*Material provided:*
^^^^

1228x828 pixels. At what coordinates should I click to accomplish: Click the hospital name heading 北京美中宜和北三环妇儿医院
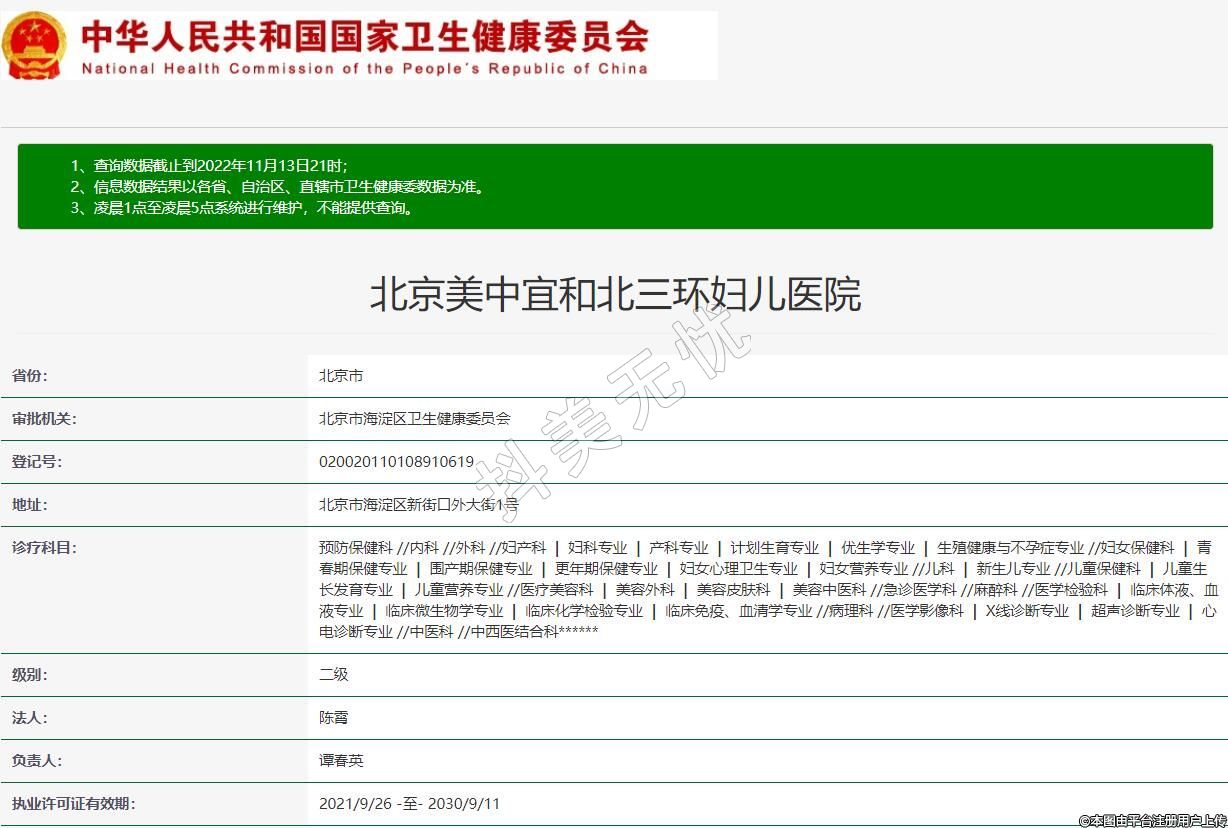(614, 294)
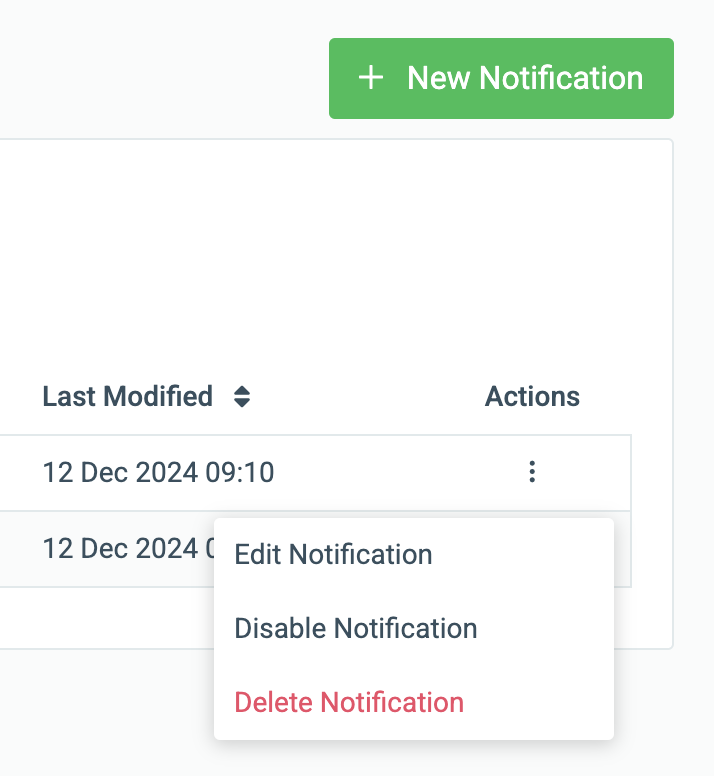Click the up arrow of Last Modified sorter

coord(242,390)
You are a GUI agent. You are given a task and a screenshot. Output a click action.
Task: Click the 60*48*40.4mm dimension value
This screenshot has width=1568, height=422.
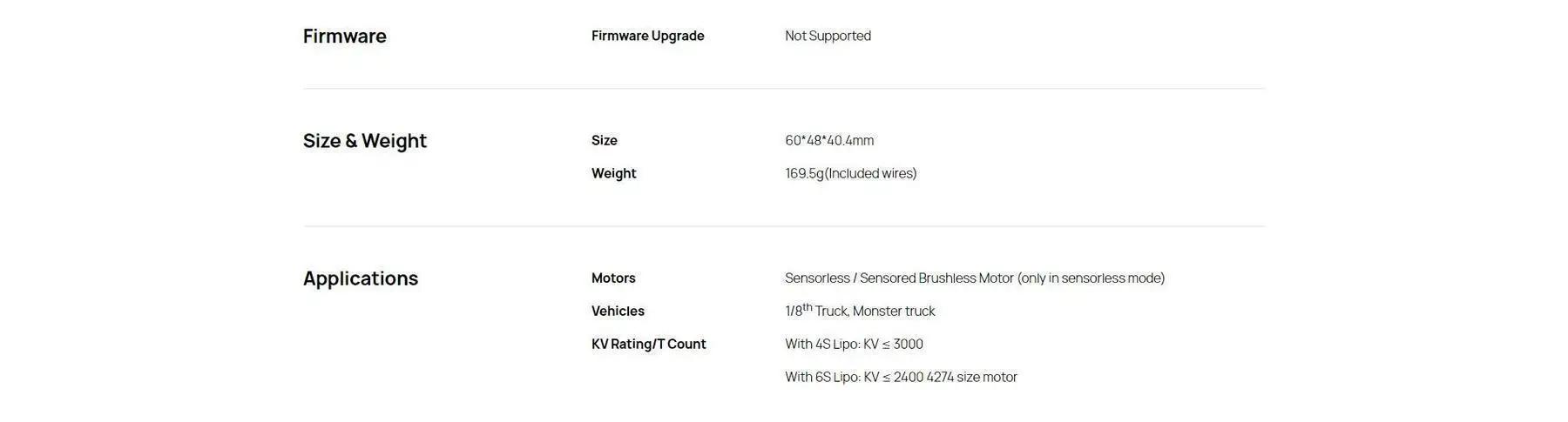pos(828,140)
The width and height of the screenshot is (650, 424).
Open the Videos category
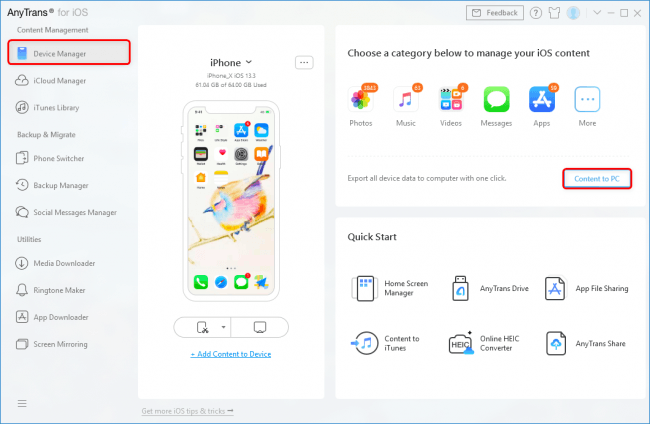coord(451,100)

^^^^

*Problem requirements:* Repeat the records above word for word. Pictures stay out of the copy.

*Solution:*
1228x828 pixels. At what coordinates should I click to accomplish: Click the hospital name heading 北京美中宜和北三环妇儿医院
(614, 294)
Click the up arrow of Last Modified sorter

coord(242,390)
You are a GUI agent. You are given a task and a screenshot. Output a click action.
Task: Click the 60*48*40.4mm dimension value
This screenshot has width=1568, height=422.
pos(828,140)
The width and height of the screenshot is (650, 424).
Open the Videos category
coord(451,100)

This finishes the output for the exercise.